According to the post on tighter error bounds, how is the algorithm's error related to the value of epsilon?

== Study text ==
···

Aadyaa Maddi

Why Do We Need Tighter Error Bounds?

An active area of research in privacy-preserving machine learning is to find the tightest bound possible on the empirical risk obtained at the end of the learning process. What is the practical benefit of doing this?

I find this a little unintuitive, so I wanted to write down the answer to this question. We have a desired \(\epsilon_{1}\) value for the privacy parameter. Using some theoretical argument, we reason about the maximum error possible at \(\epsilon_{1}\). Assume we get error \(err_{1}\). We know that the algorithm’s error is inversely proportional to the value of \(\epsilon\). In practical deployments of privacy-preserving machine learning algorithms, we want the error to be as low as possible. Suppose \(err_{1}\) is not low enough. We would have to use a higher value of the privacy parameter \(\epsilon_{2} > \epsilon_{1}\) to reduce the error to \(err_{2} < err_{1}\). Doing this means we end up with a weaker privacy guarantee.

Instead, suppose we could reason about the maximum error possible at \(\epsilon_{1}\) using a better theoretical argument. Ideally, this would provide us with the lowest possible maximum error. We could stick to the stronger privacy guarantee and have lesser error simultaneously.

#Differential-Privacy

···

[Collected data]
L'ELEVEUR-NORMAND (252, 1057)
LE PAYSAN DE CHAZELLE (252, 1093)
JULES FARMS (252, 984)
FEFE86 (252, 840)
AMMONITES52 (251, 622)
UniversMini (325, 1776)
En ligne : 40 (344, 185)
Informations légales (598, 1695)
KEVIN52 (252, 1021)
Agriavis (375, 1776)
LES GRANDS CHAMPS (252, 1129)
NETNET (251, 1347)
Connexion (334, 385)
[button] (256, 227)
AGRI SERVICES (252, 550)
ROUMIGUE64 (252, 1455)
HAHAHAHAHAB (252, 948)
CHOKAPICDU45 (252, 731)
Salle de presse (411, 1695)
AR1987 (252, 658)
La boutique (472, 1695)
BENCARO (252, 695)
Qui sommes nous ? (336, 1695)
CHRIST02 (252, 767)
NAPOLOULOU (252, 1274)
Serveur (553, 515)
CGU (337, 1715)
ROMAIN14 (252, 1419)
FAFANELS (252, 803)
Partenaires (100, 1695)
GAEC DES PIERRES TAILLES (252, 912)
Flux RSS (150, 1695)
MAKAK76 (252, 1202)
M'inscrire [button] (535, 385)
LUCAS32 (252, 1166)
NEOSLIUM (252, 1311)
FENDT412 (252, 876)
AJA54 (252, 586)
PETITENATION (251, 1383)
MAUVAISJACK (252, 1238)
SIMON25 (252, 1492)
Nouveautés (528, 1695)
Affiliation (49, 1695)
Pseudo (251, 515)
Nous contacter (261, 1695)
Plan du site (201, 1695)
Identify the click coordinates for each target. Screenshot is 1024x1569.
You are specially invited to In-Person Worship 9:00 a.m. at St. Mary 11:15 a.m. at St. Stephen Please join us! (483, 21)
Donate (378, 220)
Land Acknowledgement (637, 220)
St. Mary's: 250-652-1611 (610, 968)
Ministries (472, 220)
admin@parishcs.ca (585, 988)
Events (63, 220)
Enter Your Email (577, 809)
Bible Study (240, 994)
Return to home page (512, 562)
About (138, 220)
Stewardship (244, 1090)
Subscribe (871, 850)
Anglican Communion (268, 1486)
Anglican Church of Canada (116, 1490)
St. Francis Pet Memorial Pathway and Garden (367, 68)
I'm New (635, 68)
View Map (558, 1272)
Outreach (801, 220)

···

== Answer to the exercise ==
The error is inversely proportional to the value of epsilon.